Let’s assume Andrew already knows all of this: it’s been with me for a year (I lost the bet a while ago and have long since surrendered to the new tomorrow), it knows how I like my eggs, it knows how the kitchen is laid out, et cetera.

The clock is ticking, Andrew has its instructions, and… I have misplaced the eggs.

See, I had a bit of a bender last night and, for reasons I can’t remember and Andrew can’t begin to comprehend, moved the egg carton out of its usual spot in the fridge and into the cupboard under the sink. This is totally irrational behavior and Andrew now has no better option than to search through the kitchen and hope they turn up in time. Worse, during last night’s bender, I wound up spilling some wine all over the carpet, which Andrew only became aware of when I activated it just now.

The resulting situation disrupts anything like a regular, routine plan of action. The clock is ticking. Should Andrew take the time to search for the eggs (and if so, how does it carry out such a search?) or try to get a new carton? If it chooses to search, when does it stop? It needs to not only understand its environment well enough to know where something should be, but where it might have gone if it is not in its intended place.

GIVEN ENTRIES:
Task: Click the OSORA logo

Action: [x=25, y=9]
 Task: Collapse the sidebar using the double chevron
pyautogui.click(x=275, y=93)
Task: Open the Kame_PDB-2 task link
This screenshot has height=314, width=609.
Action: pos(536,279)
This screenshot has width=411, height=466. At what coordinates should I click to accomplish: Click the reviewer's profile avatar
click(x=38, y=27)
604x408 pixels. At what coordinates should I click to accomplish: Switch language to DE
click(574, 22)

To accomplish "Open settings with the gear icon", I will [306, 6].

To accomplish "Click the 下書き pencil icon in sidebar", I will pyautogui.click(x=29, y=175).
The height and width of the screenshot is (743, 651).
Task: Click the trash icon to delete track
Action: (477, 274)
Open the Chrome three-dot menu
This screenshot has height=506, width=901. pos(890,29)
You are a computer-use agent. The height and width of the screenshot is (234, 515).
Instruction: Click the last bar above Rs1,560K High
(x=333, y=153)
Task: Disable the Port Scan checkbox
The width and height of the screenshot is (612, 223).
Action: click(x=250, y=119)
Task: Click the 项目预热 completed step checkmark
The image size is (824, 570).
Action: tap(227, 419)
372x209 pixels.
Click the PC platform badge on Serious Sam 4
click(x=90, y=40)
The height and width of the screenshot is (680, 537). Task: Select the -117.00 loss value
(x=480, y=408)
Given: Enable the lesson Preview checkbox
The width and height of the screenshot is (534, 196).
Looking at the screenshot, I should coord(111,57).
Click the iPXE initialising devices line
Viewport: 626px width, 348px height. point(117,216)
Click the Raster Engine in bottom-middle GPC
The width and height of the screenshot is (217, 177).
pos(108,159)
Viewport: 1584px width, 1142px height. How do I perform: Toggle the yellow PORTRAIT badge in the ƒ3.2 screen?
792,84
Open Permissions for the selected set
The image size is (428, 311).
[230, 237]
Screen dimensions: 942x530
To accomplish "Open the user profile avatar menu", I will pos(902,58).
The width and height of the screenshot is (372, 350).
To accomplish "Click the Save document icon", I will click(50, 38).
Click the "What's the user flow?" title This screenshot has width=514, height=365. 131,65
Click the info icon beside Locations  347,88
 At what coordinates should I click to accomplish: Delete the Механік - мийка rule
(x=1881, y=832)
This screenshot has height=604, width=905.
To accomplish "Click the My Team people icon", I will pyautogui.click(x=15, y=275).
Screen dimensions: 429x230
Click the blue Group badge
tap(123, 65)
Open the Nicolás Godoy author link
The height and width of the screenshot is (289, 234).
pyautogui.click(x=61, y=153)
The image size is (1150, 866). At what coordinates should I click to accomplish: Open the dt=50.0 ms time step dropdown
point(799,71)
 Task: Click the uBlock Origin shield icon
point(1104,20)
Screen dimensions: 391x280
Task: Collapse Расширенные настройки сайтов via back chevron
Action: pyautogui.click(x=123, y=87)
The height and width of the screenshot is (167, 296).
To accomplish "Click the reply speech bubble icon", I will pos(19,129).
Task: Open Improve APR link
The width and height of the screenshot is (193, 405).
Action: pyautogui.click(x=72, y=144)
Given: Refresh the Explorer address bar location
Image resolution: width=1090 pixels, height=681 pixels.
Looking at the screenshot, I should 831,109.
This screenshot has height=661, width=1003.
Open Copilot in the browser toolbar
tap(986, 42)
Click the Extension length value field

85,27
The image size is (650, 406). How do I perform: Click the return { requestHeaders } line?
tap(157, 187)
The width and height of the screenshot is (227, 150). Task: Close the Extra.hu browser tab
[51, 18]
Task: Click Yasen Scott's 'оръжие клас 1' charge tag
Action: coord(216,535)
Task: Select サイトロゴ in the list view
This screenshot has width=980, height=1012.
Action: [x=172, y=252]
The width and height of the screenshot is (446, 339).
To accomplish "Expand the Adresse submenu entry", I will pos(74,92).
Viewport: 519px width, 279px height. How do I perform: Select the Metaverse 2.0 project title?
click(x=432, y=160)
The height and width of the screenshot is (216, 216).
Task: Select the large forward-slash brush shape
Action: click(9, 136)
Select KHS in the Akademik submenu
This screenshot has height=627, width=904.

DIRECTIONS:
**1.** Return the passage about Andrew and the misplaced eggs word for word, from "Let’s assume Andrew" to "misplaced the eggs.".
**2.** In the passage about Andrew and the misplaced eggs, where did the narrator move the egg carton?

ANSWERS:
**1.**
Let’s assume Andrew already knows all of this: it’s been with me for a year (I lost the bet a while ago and have long since surrendered to the new tomorrow), it knows how I like my eggs, it knows how the kitchen is laid out, et cetera.

The clock is ticking, Andrew has its instructions, and… I have misplaced the eggs.

**2.** Into the cupboard under the sink.